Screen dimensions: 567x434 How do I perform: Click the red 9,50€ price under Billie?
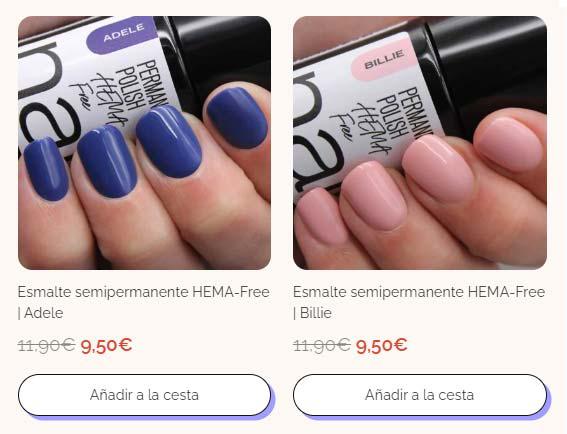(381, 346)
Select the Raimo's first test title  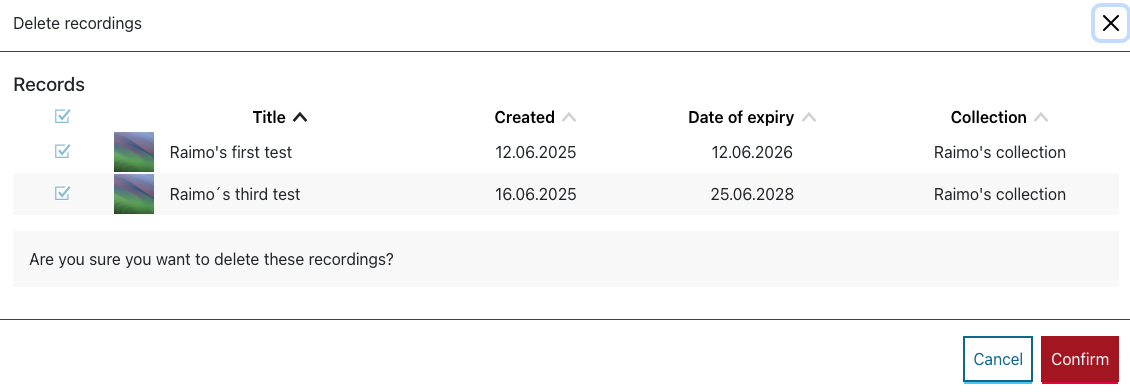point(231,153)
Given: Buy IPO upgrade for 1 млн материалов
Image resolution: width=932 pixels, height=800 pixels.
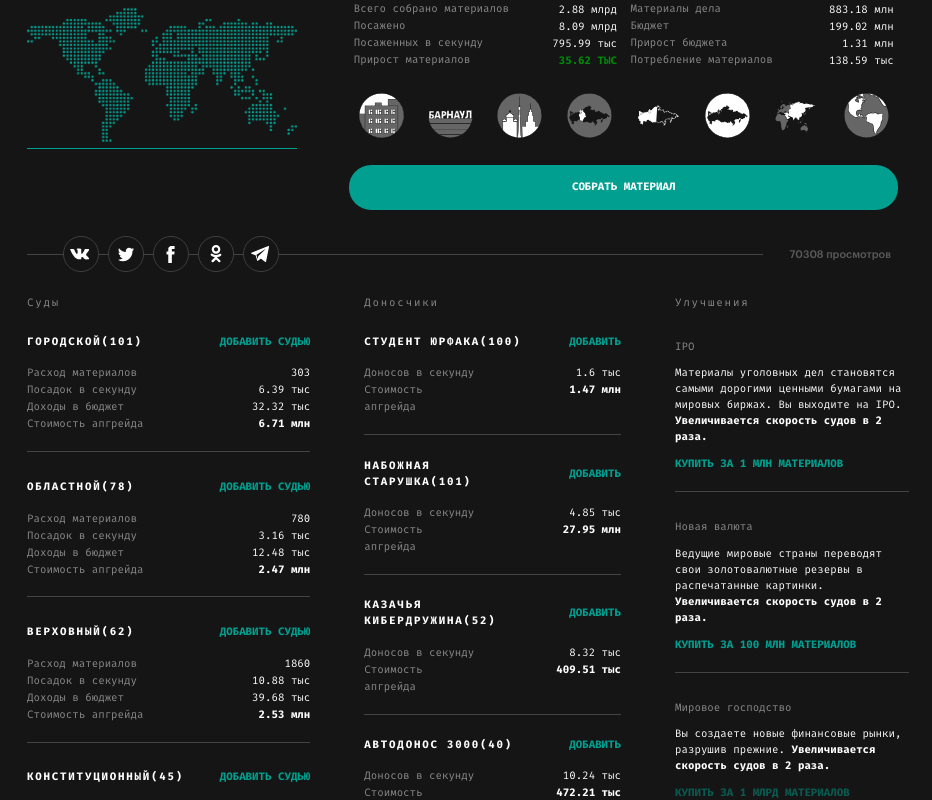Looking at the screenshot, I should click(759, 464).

WHAT TO PRODUCE: Reproduce only the lines from the line that holds "Image resolution: width=932" through the end of the records, exactly as they stand, both ends included and pictures excluded.

TASK RESULT:
Image resolution: width=932 pixels, height=800 pixels.
Looking at the screenshot, I should click(759, 464).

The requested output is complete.